| What the exercise asks |
Return, unchanged, the part of the listing that opens with the line containing "Telefonnummer anzeigen (153, 2310)" and closes with the final line of the listing.

--- --- ---

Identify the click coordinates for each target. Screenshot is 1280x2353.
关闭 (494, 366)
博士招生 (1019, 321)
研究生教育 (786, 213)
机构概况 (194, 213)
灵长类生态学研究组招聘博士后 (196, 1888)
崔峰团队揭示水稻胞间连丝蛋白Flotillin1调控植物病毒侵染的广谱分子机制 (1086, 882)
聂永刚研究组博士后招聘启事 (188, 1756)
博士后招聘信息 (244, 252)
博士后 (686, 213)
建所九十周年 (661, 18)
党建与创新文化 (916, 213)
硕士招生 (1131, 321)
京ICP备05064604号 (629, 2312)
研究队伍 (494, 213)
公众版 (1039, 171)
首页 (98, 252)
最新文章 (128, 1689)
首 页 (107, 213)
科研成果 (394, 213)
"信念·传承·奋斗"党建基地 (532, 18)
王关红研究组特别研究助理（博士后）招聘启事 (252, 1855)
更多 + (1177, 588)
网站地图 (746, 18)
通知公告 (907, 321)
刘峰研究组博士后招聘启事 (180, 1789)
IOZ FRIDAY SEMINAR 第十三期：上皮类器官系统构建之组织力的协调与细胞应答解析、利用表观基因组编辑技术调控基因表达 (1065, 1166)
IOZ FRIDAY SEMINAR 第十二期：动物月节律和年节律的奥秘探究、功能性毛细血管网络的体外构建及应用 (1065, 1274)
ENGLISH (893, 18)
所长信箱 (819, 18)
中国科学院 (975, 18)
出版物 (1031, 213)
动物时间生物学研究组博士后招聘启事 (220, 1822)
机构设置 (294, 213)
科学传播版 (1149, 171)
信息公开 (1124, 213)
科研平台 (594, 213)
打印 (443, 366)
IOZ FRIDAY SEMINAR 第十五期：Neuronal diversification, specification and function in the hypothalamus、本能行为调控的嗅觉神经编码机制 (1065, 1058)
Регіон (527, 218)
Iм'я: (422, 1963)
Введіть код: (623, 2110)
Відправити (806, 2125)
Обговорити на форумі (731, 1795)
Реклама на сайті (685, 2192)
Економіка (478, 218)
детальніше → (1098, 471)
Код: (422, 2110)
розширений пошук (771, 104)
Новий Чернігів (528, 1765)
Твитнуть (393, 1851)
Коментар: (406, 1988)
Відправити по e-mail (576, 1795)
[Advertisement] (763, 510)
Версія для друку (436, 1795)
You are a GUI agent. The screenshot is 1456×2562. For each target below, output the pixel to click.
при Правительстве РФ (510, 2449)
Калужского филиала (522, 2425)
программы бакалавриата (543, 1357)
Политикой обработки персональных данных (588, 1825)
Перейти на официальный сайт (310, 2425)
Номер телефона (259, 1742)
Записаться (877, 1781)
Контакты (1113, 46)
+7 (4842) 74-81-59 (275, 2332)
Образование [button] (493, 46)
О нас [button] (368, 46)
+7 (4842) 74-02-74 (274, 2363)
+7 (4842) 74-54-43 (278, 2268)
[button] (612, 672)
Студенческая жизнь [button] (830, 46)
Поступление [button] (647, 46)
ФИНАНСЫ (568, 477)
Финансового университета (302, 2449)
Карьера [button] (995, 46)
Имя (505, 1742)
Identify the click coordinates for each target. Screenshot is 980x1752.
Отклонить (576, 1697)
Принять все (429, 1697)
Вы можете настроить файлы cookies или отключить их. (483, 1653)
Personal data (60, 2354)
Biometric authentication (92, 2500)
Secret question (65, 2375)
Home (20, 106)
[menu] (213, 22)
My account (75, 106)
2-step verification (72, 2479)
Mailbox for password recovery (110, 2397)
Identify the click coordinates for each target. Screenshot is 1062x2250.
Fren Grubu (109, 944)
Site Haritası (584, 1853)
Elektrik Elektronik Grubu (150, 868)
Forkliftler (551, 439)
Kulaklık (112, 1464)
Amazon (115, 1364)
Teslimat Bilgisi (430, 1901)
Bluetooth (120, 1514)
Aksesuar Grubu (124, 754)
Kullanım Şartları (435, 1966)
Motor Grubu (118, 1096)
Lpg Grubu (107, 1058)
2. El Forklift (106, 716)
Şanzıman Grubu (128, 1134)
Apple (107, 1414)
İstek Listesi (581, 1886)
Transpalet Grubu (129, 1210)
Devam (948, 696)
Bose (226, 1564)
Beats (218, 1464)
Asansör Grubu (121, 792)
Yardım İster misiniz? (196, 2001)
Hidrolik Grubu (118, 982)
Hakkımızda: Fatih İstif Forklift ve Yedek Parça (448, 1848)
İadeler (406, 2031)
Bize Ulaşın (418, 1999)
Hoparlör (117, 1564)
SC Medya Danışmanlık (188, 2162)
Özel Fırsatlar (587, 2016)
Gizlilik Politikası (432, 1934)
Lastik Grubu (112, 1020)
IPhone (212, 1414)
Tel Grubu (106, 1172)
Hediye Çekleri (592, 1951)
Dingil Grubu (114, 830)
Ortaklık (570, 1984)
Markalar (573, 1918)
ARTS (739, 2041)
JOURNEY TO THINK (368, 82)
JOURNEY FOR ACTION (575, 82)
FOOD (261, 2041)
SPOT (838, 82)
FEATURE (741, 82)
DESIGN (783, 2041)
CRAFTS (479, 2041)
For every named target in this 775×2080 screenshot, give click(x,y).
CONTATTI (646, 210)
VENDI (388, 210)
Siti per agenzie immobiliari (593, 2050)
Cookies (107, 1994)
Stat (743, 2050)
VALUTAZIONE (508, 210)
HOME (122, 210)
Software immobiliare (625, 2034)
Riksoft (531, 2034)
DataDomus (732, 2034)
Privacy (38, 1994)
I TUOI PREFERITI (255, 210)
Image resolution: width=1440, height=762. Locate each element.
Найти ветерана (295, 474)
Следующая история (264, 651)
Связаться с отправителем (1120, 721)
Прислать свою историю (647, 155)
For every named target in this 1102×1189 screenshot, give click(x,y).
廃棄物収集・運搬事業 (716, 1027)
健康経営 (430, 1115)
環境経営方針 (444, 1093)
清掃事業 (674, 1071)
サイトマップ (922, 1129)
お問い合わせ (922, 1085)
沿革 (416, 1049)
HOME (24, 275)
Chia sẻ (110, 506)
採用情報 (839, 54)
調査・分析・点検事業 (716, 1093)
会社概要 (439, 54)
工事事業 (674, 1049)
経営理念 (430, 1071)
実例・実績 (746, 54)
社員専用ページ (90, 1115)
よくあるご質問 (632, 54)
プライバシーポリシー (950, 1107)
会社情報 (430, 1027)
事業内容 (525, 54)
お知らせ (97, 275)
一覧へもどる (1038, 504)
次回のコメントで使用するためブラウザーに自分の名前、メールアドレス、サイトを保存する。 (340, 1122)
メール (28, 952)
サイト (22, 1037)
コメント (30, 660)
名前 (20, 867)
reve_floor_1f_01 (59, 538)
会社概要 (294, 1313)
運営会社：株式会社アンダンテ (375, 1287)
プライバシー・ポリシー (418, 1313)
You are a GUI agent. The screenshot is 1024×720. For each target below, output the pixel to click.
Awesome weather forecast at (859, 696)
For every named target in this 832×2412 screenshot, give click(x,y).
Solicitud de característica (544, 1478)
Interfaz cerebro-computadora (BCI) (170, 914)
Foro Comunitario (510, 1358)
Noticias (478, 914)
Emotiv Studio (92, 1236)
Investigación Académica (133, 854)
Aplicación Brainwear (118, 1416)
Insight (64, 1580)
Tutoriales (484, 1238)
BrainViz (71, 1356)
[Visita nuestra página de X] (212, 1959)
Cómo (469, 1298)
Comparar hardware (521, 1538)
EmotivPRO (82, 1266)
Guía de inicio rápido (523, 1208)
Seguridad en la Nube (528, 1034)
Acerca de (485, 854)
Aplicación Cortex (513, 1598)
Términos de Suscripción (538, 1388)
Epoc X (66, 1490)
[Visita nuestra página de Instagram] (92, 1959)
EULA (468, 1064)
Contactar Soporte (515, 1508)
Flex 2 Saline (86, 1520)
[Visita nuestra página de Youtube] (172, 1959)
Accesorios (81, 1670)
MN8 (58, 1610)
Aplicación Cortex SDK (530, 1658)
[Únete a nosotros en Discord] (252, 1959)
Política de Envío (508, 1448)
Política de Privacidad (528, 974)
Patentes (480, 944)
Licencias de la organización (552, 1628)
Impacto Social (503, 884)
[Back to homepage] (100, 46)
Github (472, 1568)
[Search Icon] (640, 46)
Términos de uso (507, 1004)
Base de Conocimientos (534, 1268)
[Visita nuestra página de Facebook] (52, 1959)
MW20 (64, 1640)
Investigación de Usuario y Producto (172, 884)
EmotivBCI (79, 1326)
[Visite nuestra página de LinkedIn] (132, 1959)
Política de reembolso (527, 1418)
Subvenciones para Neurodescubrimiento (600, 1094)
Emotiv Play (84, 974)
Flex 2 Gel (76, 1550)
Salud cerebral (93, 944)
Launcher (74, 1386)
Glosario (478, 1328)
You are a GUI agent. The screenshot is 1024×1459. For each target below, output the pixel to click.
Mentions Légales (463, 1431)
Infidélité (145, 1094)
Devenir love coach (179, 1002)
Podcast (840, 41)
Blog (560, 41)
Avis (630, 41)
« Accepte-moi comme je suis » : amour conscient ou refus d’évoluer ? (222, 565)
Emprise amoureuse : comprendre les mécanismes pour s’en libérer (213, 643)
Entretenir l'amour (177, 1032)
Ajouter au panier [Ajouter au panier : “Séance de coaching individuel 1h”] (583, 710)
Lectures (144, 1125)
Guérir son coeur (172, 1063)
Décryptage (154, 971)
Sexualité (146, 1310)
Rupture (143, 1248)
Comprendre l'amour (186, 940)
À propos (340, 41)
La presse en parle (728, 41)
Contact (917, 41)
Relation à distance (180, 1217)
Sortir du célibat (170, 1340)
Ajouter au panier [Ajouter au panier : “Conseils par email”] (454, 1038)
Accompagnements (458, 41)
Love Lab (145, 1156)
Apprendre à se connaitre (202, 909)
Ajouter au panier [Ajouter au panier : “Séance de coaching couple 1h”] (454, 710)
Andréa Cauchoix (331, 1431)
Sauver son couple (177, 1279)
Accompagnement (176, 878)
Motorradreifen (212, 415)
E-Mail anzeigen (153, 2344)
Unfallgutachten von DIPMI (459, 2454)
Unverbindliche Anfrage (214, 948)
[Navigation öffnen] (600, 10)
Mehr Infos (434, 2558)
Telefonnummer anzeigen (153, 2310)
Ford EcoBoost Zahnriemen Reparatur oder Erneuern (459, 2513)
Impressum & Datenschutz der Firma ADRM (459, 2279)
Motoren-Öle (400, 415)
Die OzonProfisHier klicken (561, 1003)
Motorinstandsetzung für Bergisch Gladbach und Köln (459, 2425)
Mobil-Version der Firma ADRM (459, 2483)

--- --- ---

| Exercise response |
Telefonnummer anzeigen (153, 2310)
Ford EcoBoost Zahnriemen Reparatur oder Erneuern (459, 2513)
Impressum & Datenschutz der Firma ADRM (459, 2279)
Motoren-Öle (400, 415)
Die OzonProfisHier klicken (561, 1003)
Motorinstandsetzung für Bergisch Gladbach und Köln (459, 2425)
Mobil-Version der Firma ADRM (459, 2483)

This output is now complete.